Enhanced chemiluminescence (ECL) substrates, are HRP substrates that are typically two-component systems consisting of a stable peroxide solution and an enhanced luminol solution. To make a working solution, the two components are mixed together. When incubated with a blot on which HRP-conjugated antibodies (or other probes) are bound, a chemical reaction emits light at 425 nm which can be captured with x-ray film, CCD camera imaging devices and phosphorimagers that detect chemiluminescence. Light emission occurs only during the enzyme-substrate reaction; therefore, once the substrate in proximity to the enzyme is exhausted, signal output ceases.

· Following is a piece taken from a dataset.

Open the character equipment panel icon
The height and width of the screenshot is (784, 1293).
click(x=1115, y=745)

We offer six types of ECL substrates for western blot detection with horseradish peroxidase enzyme (HRP). Each containing different enhancers to increase signal, linearity and duration compared to other western blot detection systems. Use the table above to select the most appropriate ECL kit based on abundance of your target protein of interest, abundance of sample containing the target protein, and the level of sensitivity and type of instrumentation available for detection.

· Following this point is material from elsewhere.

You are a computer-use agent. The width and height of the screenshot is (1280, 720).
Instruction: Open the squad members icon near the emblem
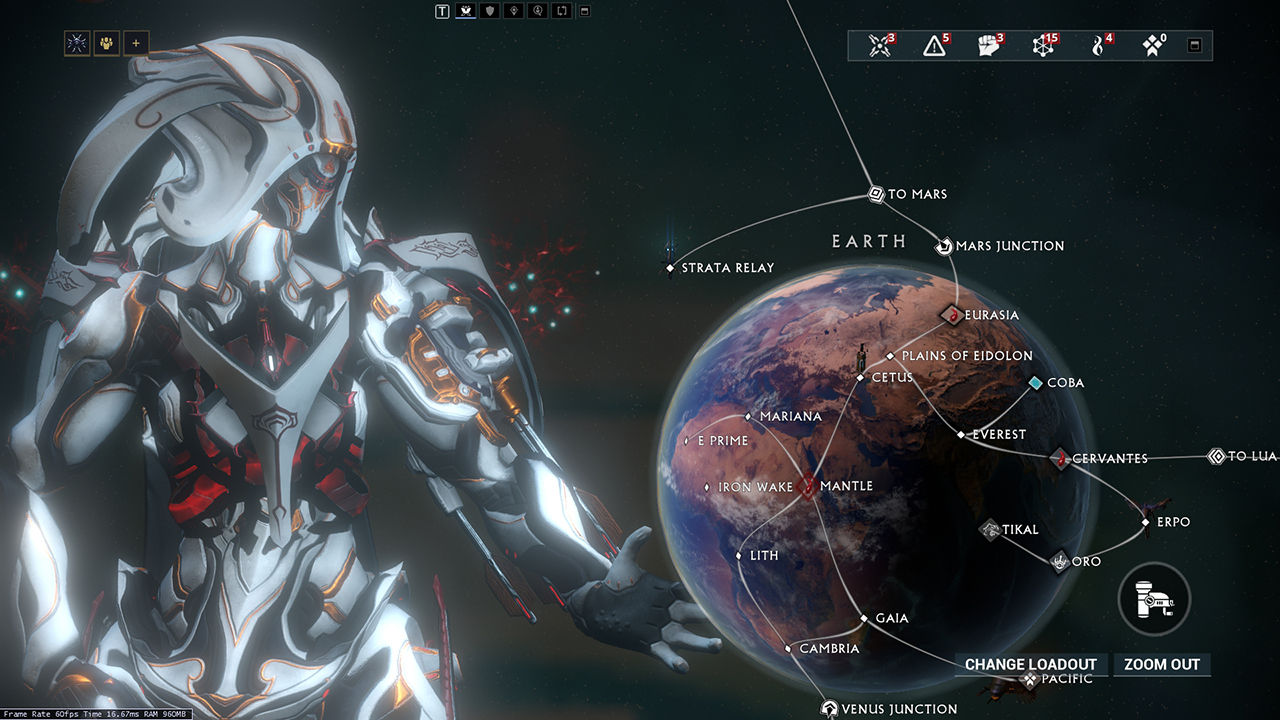pos(104,43)
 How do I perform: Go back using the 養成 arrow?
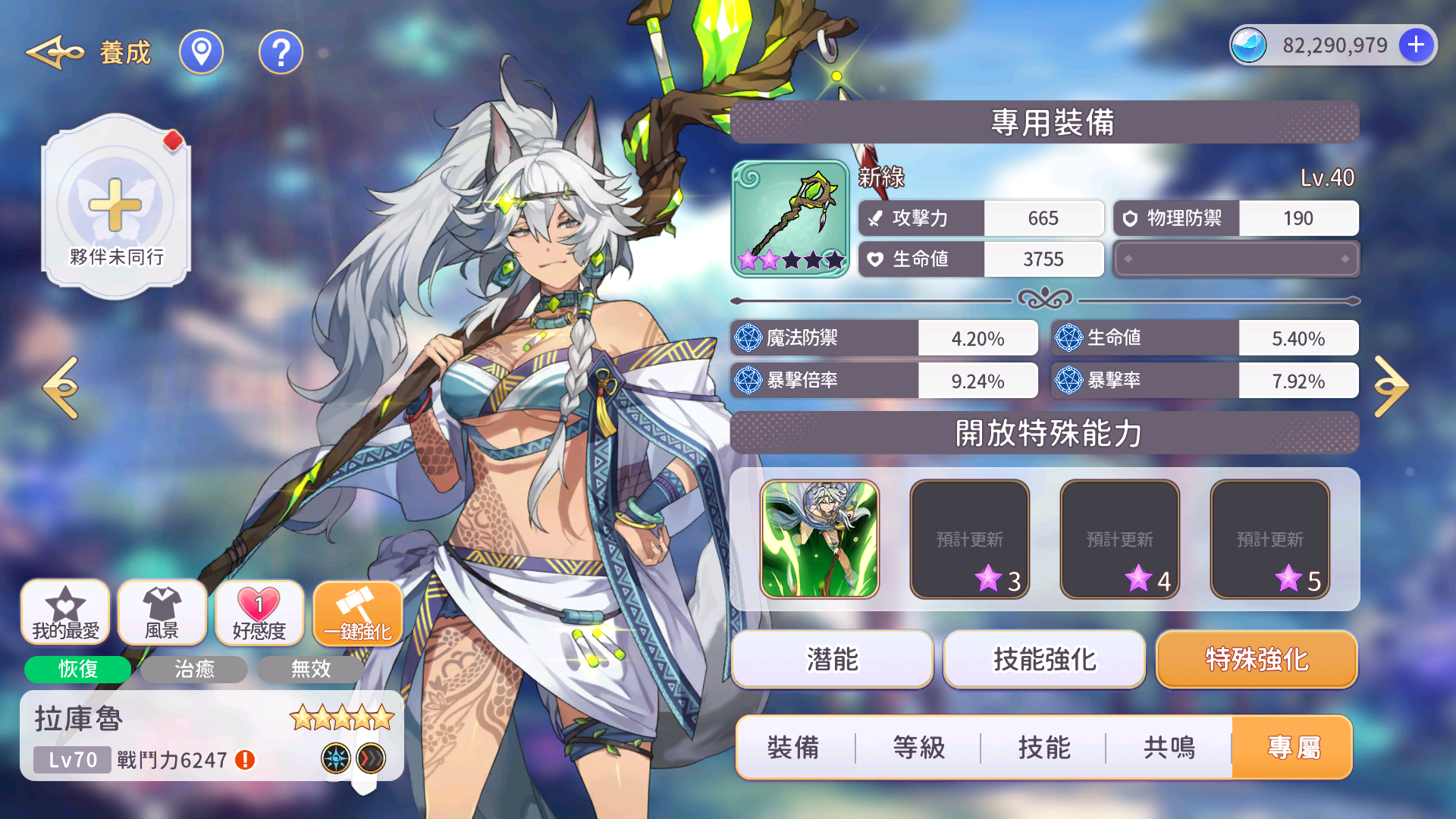pos(55,52)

Don’t know which ECL western blot kit is right for you? Use the chemiluminescent HRP substrate selection guide to choose the right HRP substrate for your research needs.
Why do our ECL kits have recommended antibody dilutions?
Under optimal western blotting conditions, a chemiluminescent signal can last for 6–24 hr. The level and duration of light generation depends on the specific substrate being used and the enzyme-to-substrate ratio in the system. Although the amount of substrate on a blot is relatively constant, the amount of enzyme present depends on the amount of antibody-conjugate added. Too much enzyme conjugate applied to a western blot system is one of the greatest causes of signal variability, dark background, short signal duration, and low sensitivity. A signal emission curve that decays slowly is desirable as it demonstrates that each component of the system has been optimized and allows reproducible results. A signal that decays too quickly can cause variability, low sensitivity, high background, and problems with signal documentation. A long-lasting signal minimizes variability in results due to transfer efficiency, different manufacturer lots of substrate, and other factors. The oxidation reaction of the HRP molecules with the luminol in the substrate produces free radicals in addition to the light being produced. An abundance of HRP in the system will create an abundance of free radicals, speeding the probability of HRP inactivation. Free radicals may also damage the antigen, antibodies, and the membrane, resulting in reduced effectiveness of re-probing.